The second CL—a Mercenarius light cruiser with the name Assassin stenciled prominently along her flank—continued to trade shots with the Reannruadh at a range of thirty kilometers. The Gael cruiser had already taken heavy damage along her port and dorsal sides. Kendric could make out the smashed ruin of several forward turrets, their guns pointing drunkenly at useless angles.
"The main gun, Mr. Fairfax. Fire as you bear!"
"Main gun, fire!"
The bridge lights dimmed as unthinkable power surged through the battleship's core accelerator. There was a flash, barely noticed, as the battleship's main weapon fired. Then the screen blanked out entirely as the computer masked the savage, nova radiance of a block of steel and thorium impacting on mere, meter-thick hull metal. That impact released kinetic energy at temperatures more usually found in the hearts of suns. The enemy cruiser appeared to crumple, folding around the point of impact as though it were tinfoil. Flicker shields failed in the blink of an eye, as debris cascaded outward in a ragged, spherical shell expanding into space. Lights marking ports and lounge area windows flashed off, on, off in unison, then remained off as the ship's main generators failed. Her turrets ceased tracking the Reannruadh's shark shape and the triple flares burning deep in the enemy ship's main drive Venturis flared into momentary brilliance, then died.
"Good shooting, Lee!" Kendric cried. "Ops! Where's that heavy?"
"Bearing two-seven-three, minus five, relative, Captain. Range 18,000 kilometers!"
At Kendric's command, the Gael Warrior slowed, skewing into a high-speed turn to port. Stars streaked fire across
the forward screen as the Warrior changed course. The last enemy cruiser lay straight ahead, engaged in a running firefight with three destroyers.
The Gael destroyers were powerful ships. Lightly armored but well-armed, they had high acceleration for a capital ship, coupled with superb maneuverability. Their opponent was the Mars Class heavy cruiser, the lulio, slower and less maneuverable, but mounting much heavier weapons and tougher armor under more powerful flicker screens. The lulio was rugged enough to give the Gael Warrior a stiff contest in an even match. A destroyer—even three destroyers—stood little chance against such a monster.
It was evident that the lulio's captain was using his advantage to the fullest, ignoring the attacks of two destroyers while concentrating on one victim selected earlier in the fight. That victim was the destroyer Galad. The Gaidheal and the lolaire flashed in tight passes across the heavy cruiser, weapons chewing at armor and screens, but the lulio ignored their persistent attacks and fired salvo after well-aimed salvo into the Galad's flank.

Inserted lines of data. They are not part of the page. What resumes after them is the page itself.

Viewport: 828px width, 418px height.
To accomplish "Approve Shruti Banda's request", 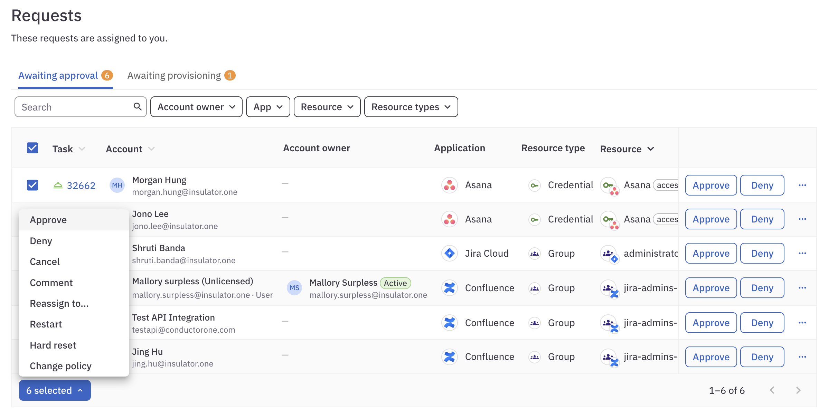I will (711, 253).
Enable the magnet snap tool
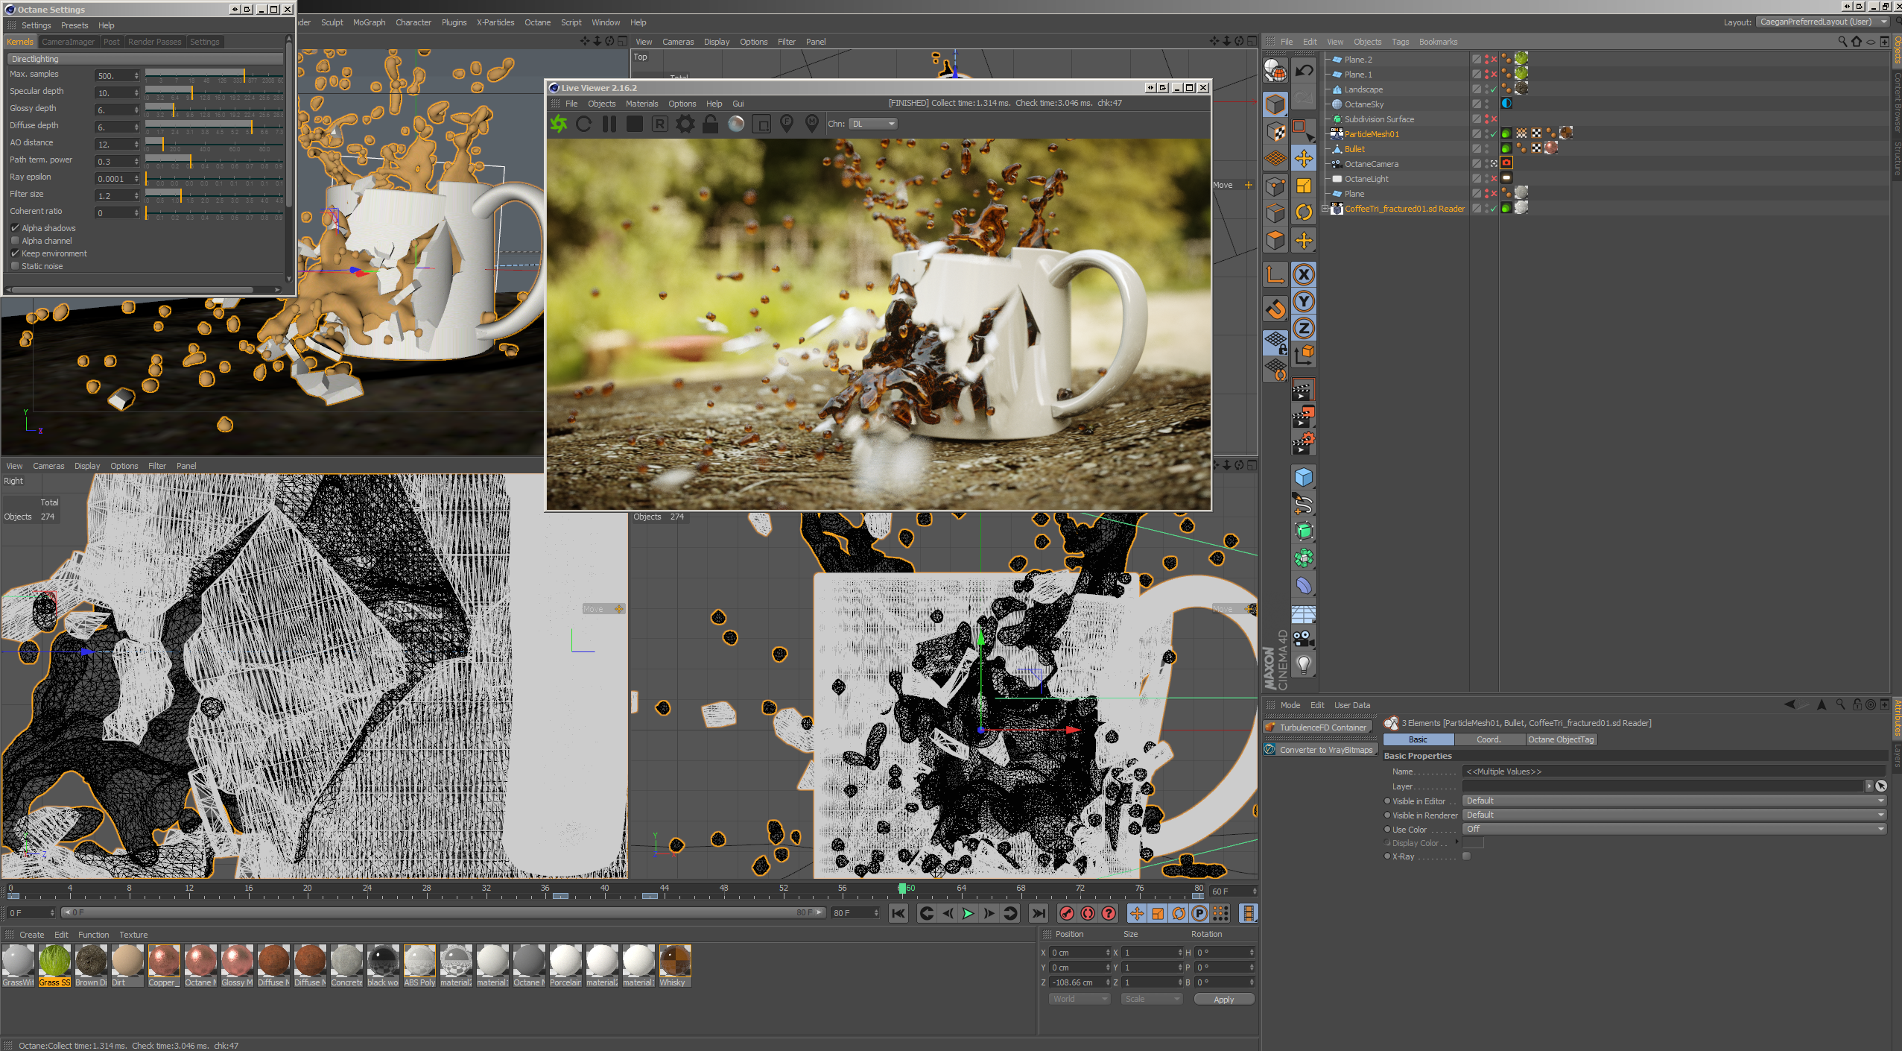This screenshot has height=1051, width=1902. [x=1275, y=309]
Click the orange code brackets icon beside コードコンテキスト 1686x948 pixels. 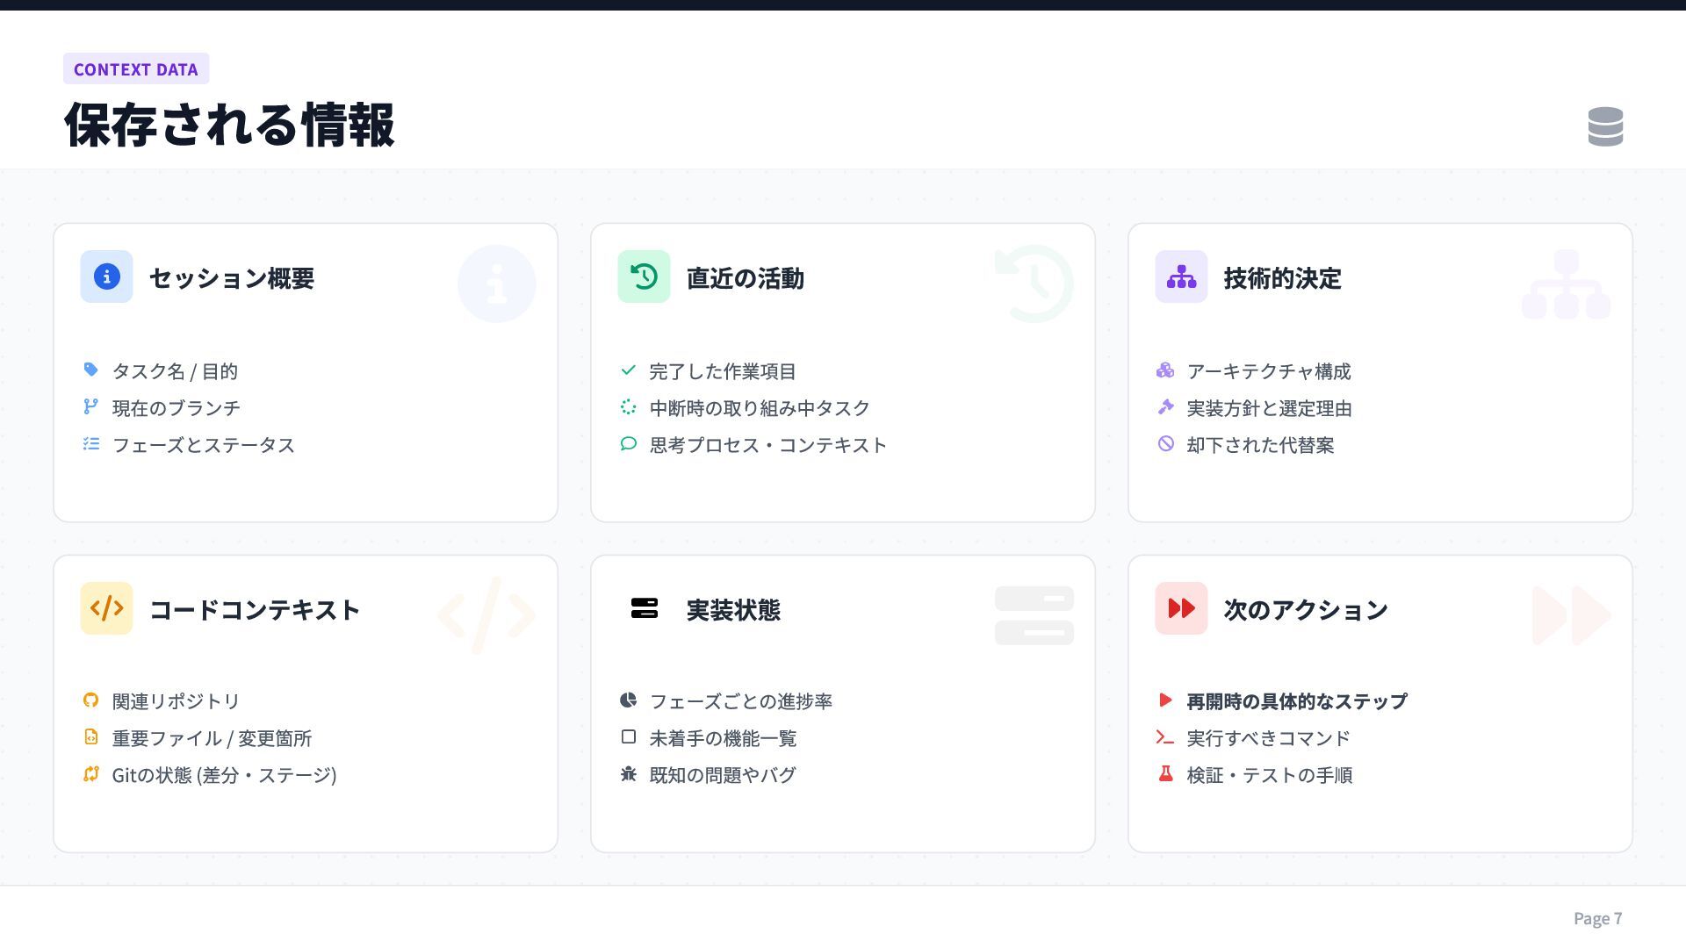click(106, 608)
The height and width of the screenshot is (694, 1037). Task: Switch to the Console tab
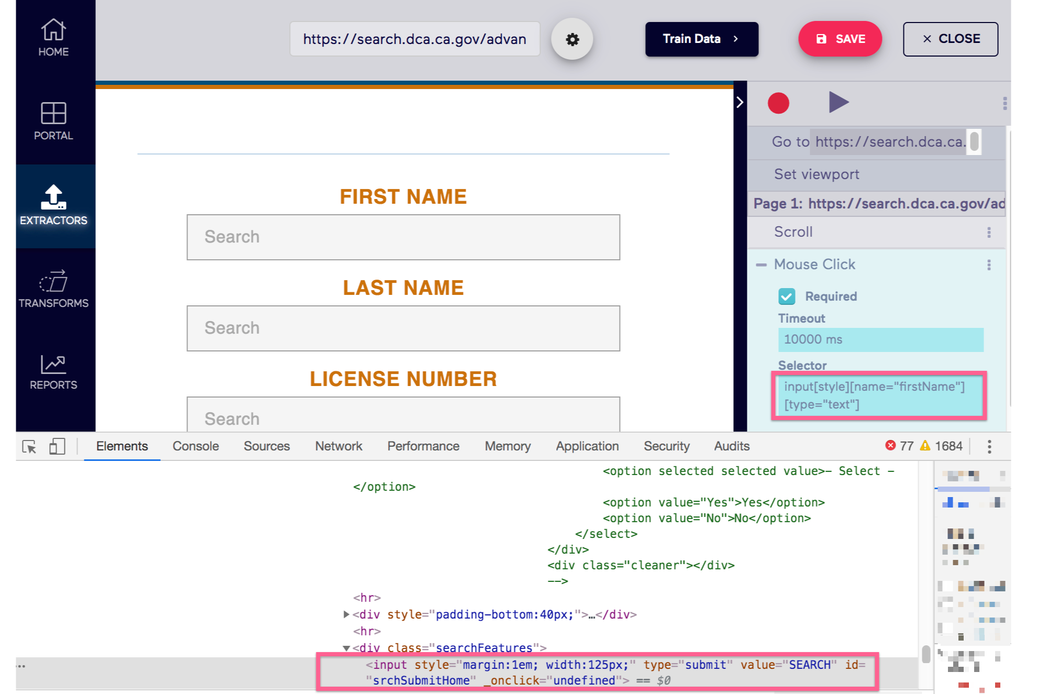(x=195, y=446)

"Ready with the main gun," Kendric ordered.
"Charged and ready, sir!"
"Steady..." The range closed. "Fire!"
Again, lights dimmed, and Kendric felt the faint jar from a dozen decks beneath his feet as the mass driver hurled its projectile.

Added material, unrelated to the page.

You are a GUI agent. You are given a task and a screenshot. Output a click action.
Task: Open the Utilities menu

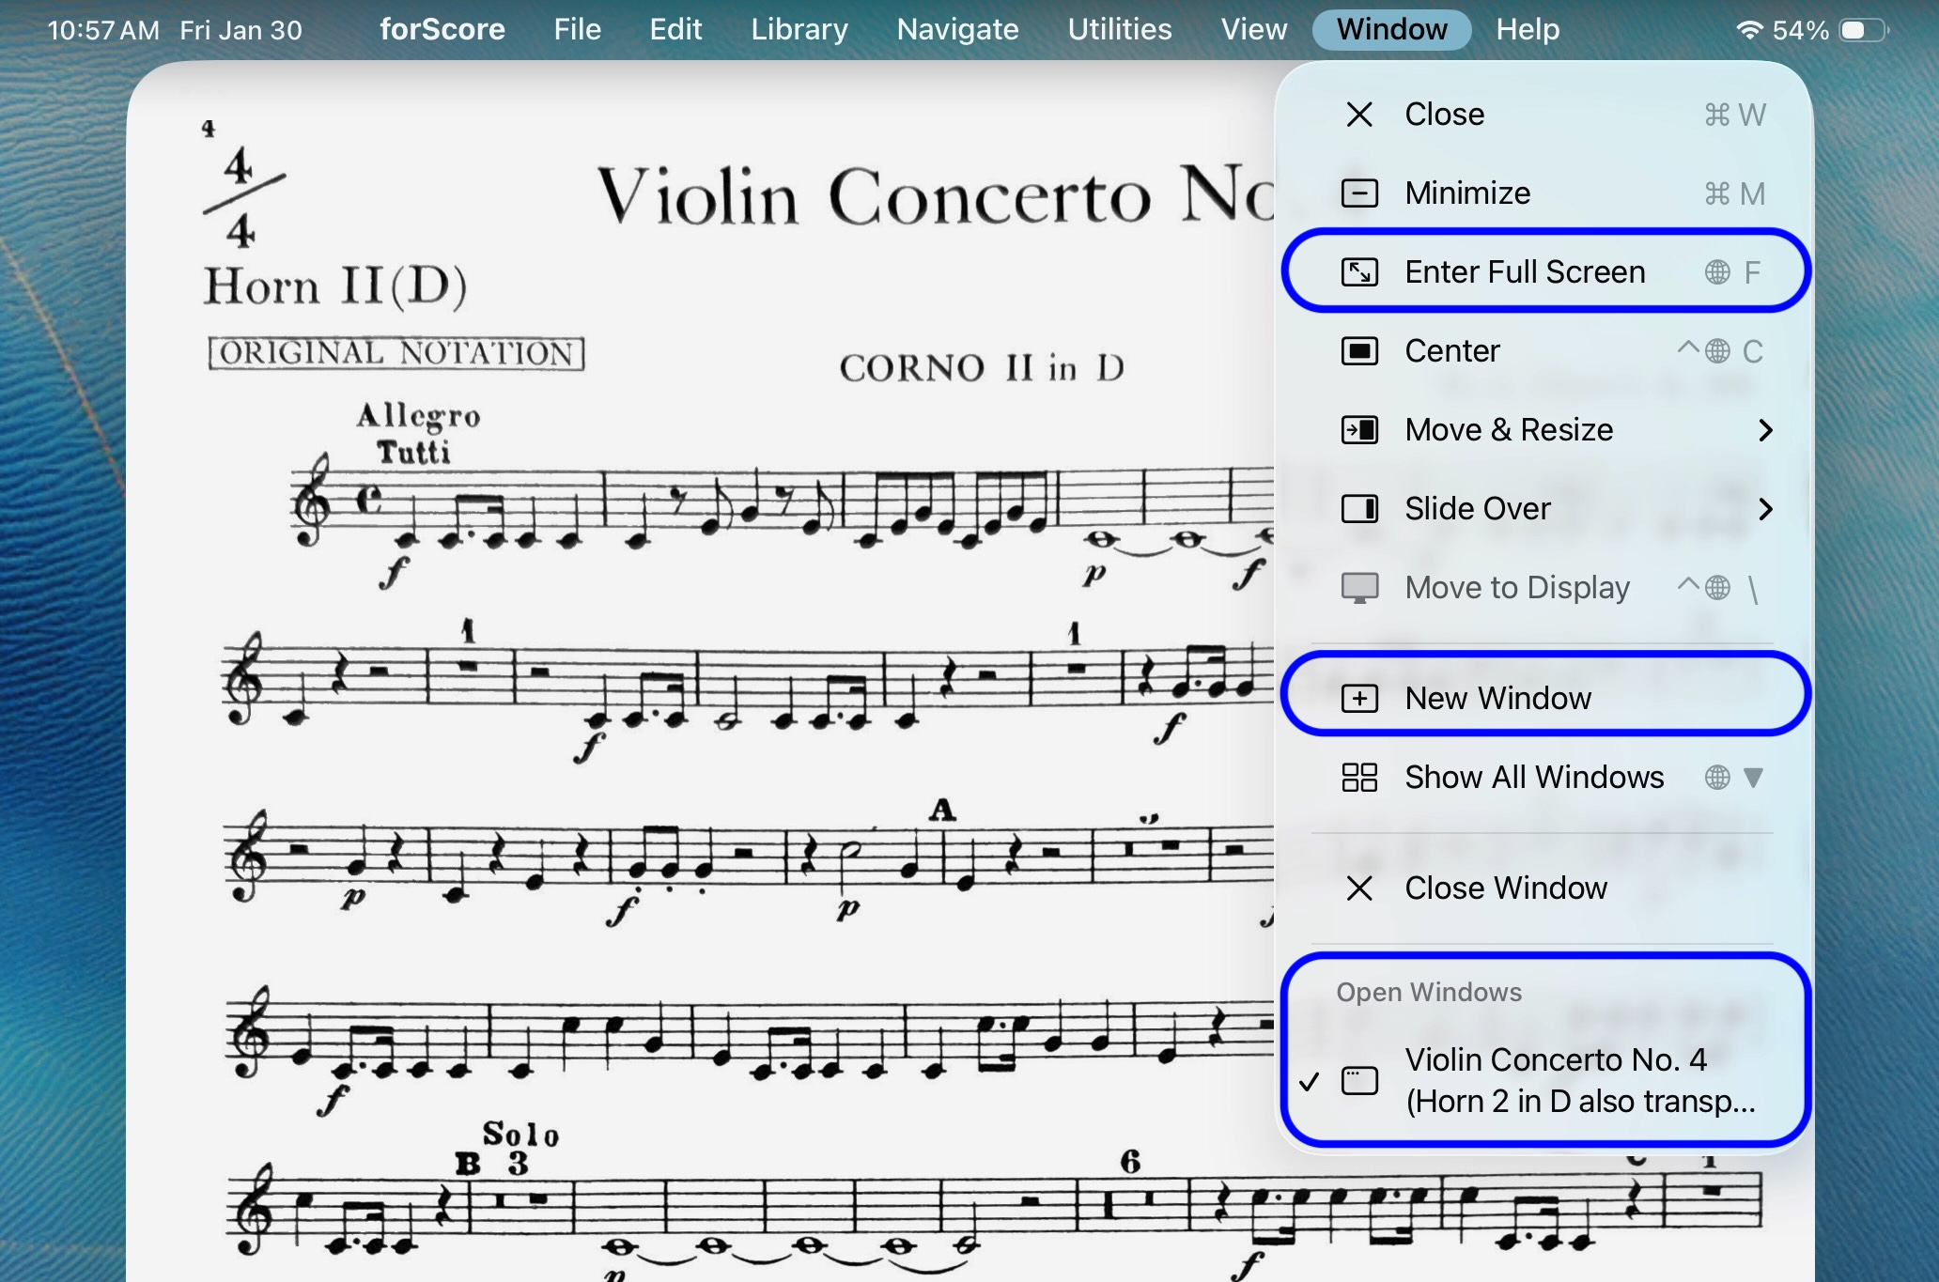pos(1119,30)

"All weapons," Kendric snapped. "Fire!"
"Main weapon missed," Fairfax announced. He appeared calm, almost bored, though tension crackled on the bridge like air charged with a coming thunderstorm.
"Crank the big gun up again, Lee. Keep the other guns firing!"
On the TOG cruiser, turrets swung wildly to bear aft and starboard.
A heavy cruiser might ignore destroyers for a short time, but not a battleship. The Gael Warrior's forward screens shrieked high, piping tones of light as they juggled coherent light and incoming mass chunks. A laser turret mounting vanished in green and blue fire, leaving emptiness and a hole trailing sparks.
All three destroyers fired then, concentrating on the cruiser's aft starboard shield. The Warrior fired again, and again the heavy mass driver round missed.